* **INSTRUCTIONS FOR THE TASK**
Exact copy, no pictures: every line from the one that contains "Screen dimensions: 1280x570" through the end of the data below, and nothing else.

[Collected data]

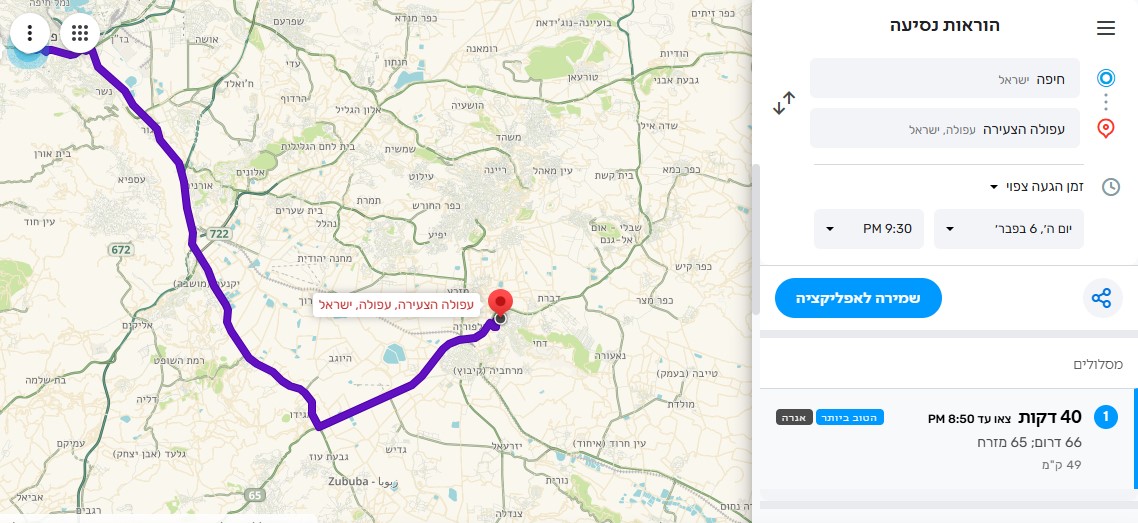The width and height of the screenshot is (1138, 523).
Task: Click red destination marker beside עפולה הצעירה field
Action: pos(1106,128)
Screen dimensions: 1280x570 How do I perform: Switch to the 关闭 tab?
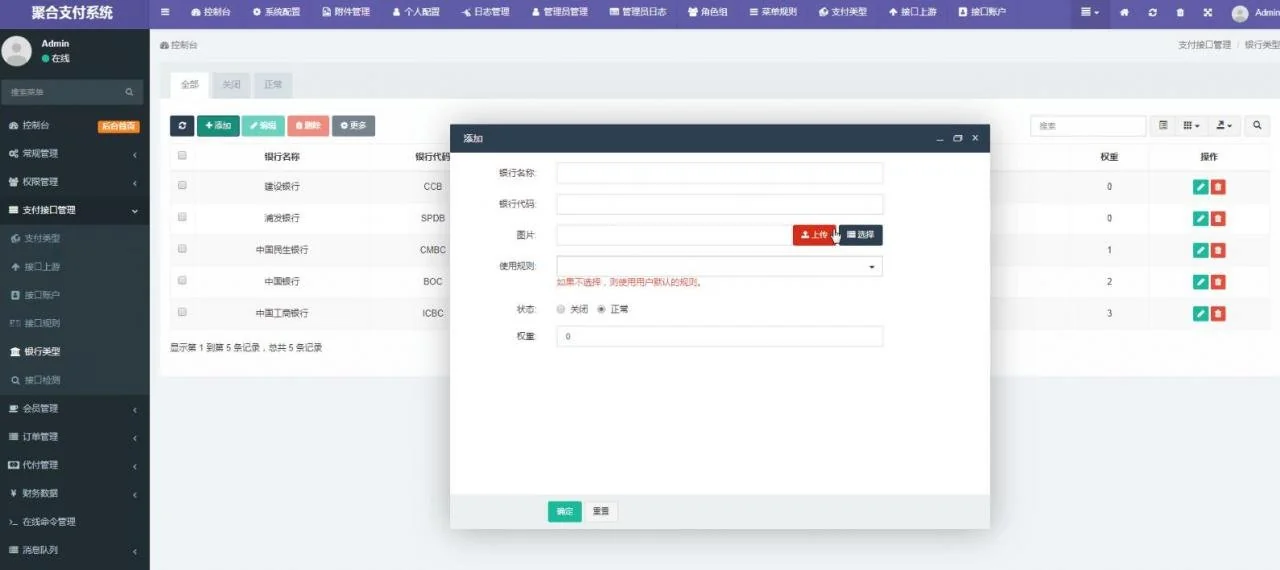click(x=231, y=85)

* **RESPONSE TO THE TASK**
Screen dimensions: 1280x570 How do I perform: Switch to the 关闭 tab?
click(x=231, y=85)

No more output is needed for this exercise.